Now Denver high school students can choose to earn letter grades — or not

The Denver school district is changing its approach to high school grading during remote learning, after hearing feedback from students, families, and educators.

Students will now have a choice: For each class, they can decide whether they want to receive a letter grade or would prefer their transcript to show that they earned or did not earn credit for the course. No student will receive an F this semester.

That’s according to a newsletter Denver Public Schools sent to families Thursday. The new grading approach differs from the approach the district announced last week, which did away with letter grades in favor of a credit-or-no-credit system.

District officials last week said that a system in which students either earned credit or no credit was more equitable because it wouldn’t penalize students for whom remote learning is difficult or even impossible because they lack the technology or time to participate.

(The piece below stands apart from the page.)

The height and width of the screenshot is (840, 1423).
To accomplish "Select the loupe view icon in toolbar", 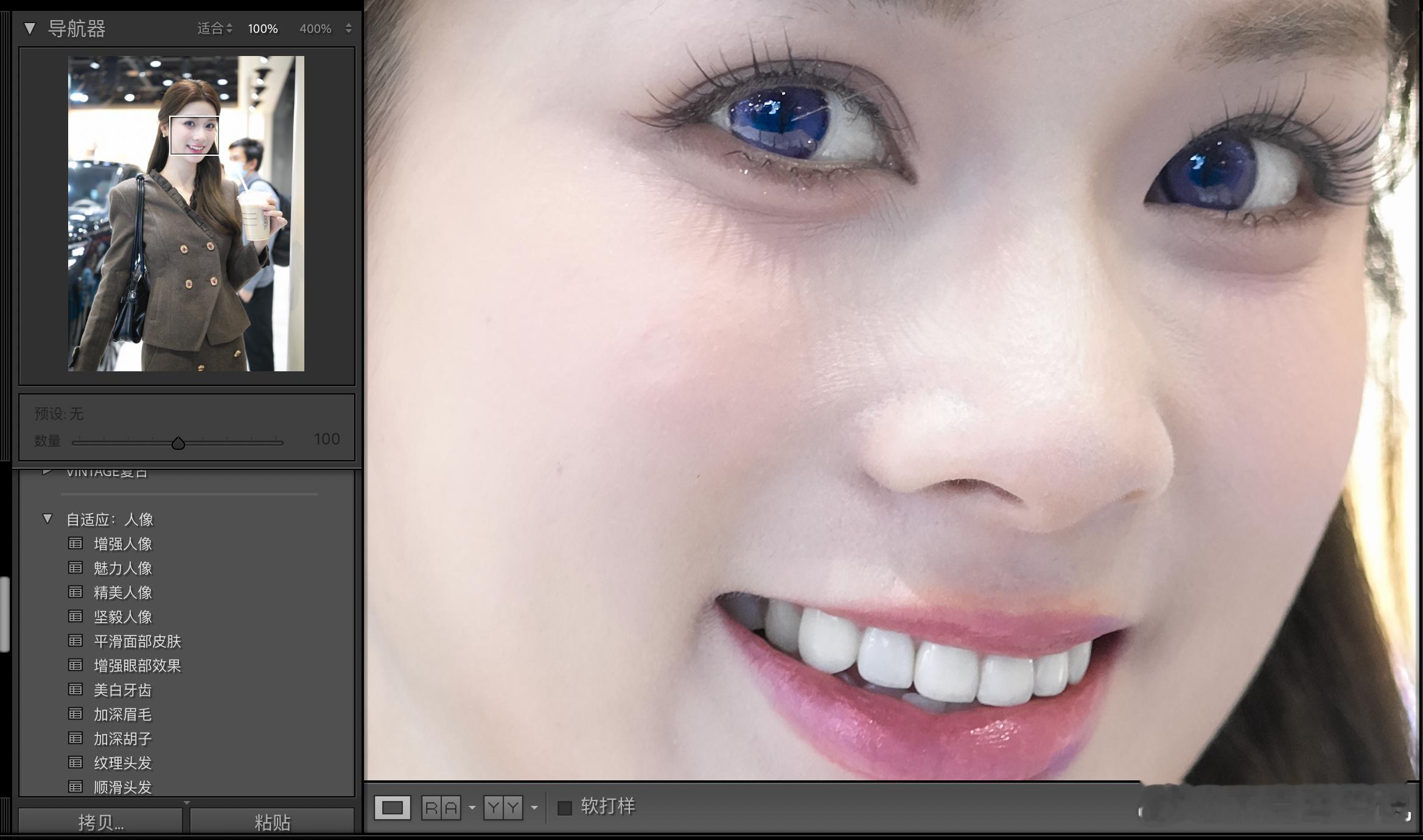I will 392,808.
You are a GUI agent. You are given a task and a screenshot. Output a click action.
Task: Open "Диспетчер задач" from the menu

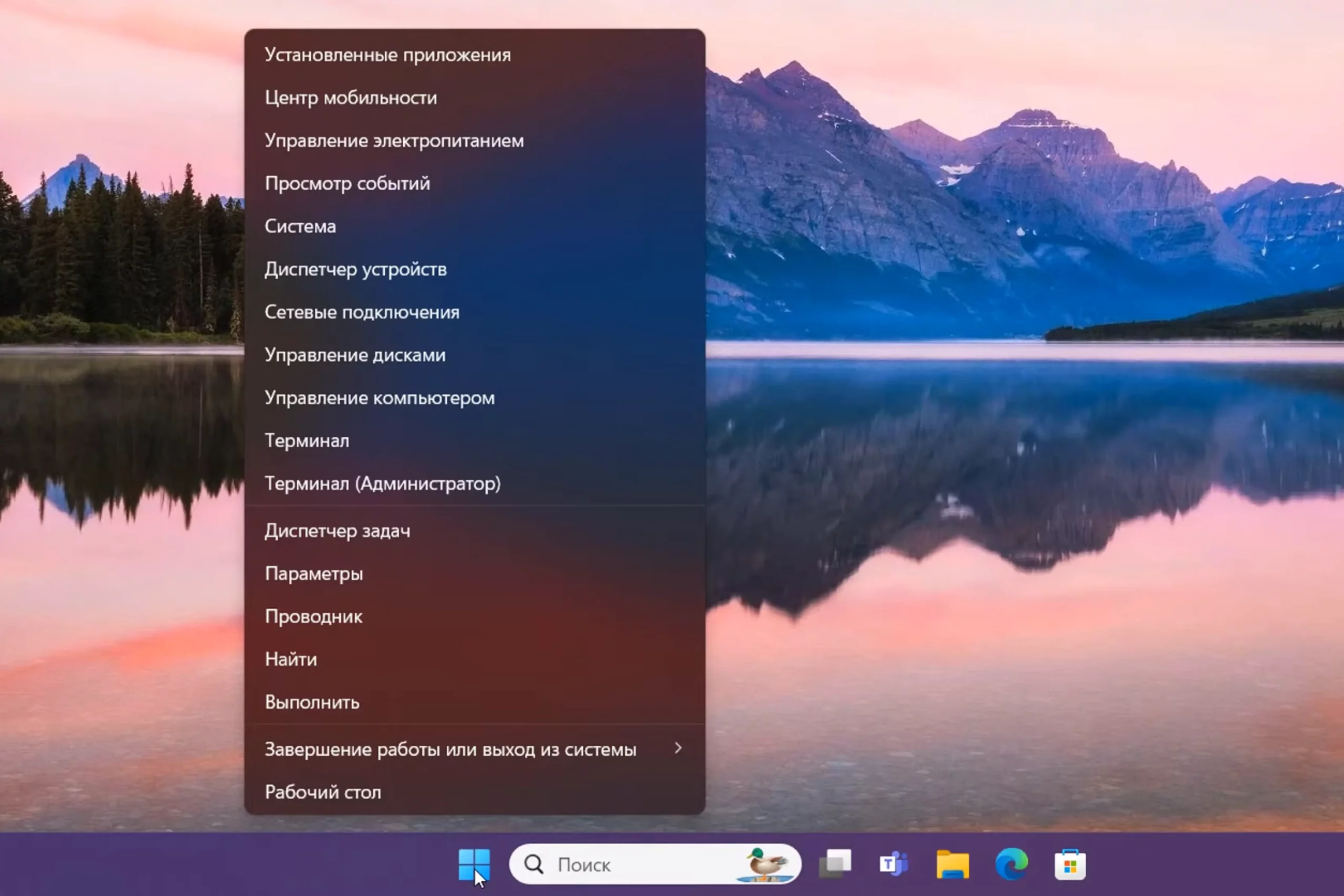[x=337, y=531]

But not everyone favored that approach. Some students worried it would affect their college prospects, while others felt it failed to honor the hard work they’d done this semester, said Northfield High School Principal Amy Bringedahl in an interview earlier this week.

“One student said, ‘I’ve worked so hard to have straight As this semester for the first time in my high school career and now it’s not going to count,’” Bringedahl said.

This new approach allows for more flexibility, Denver’s Deputy Superintendent of Academics Tamara Acevedo wrote in the newsletter sent to families. Students can decide on a class-by-class basis which grading approach they prefer.

Students who choose letter grades will be able to improve upon their grade, but it won’t go down. The grade students had in a course on April 6, the day before remote learning started, will be the lowest grade they can receive for the semester “as long as students continue to engage in learning in accordance with their school’s remote learning plan,” Acevedo wrote.

Any F grades will appear on a student’s transcript as “no credit.” Students will have the chance to improve that “no credit” designation at a later time, Acevedo wrote.

The approach applies to all of Denver’s district-run high schools. The district’s 60 charter schools can get a waiver that allows them to adopt their own grading structures.

The change brings Denver more in line with most metro area districts, which are continuing to grade work, at least for high school students, but promising students they won’t get a lower grade than they had before they left school in March.

At the same time, many districts are focusing more on providing “feedback” than on grading schoolwork, given the many challenges of remote learning.

“We encourage all students and parents to see the value in learning and preparing for the next level course work without the additional pressure of grades,” said a spokesperson for the Douglas County School District, which is taking the “hold harmless” approach.

In the Cherry Creek district, “students will receive feedback on work and assignments that are turned in for review. Grading practices will be level-specific and intended to support students rather than negatively impacting their grades,” officials said. That means no grades in elementary school, pass-or-fail in middle school, and grades that won’t go down in high school.

In Denver, the approach is different for elementary and middle school than for high school. Elementary school students won’t get letter grades. Rather, their report cards will contain feedback about whether they understand “the critical learning for the grading period.”

Middle schools can choose to follow the elementary school grading approach or adopt a modified version of the high school approach, Acevedo wrote.

Chalkbeat bureau chief Erica Meltzer contributed to this report.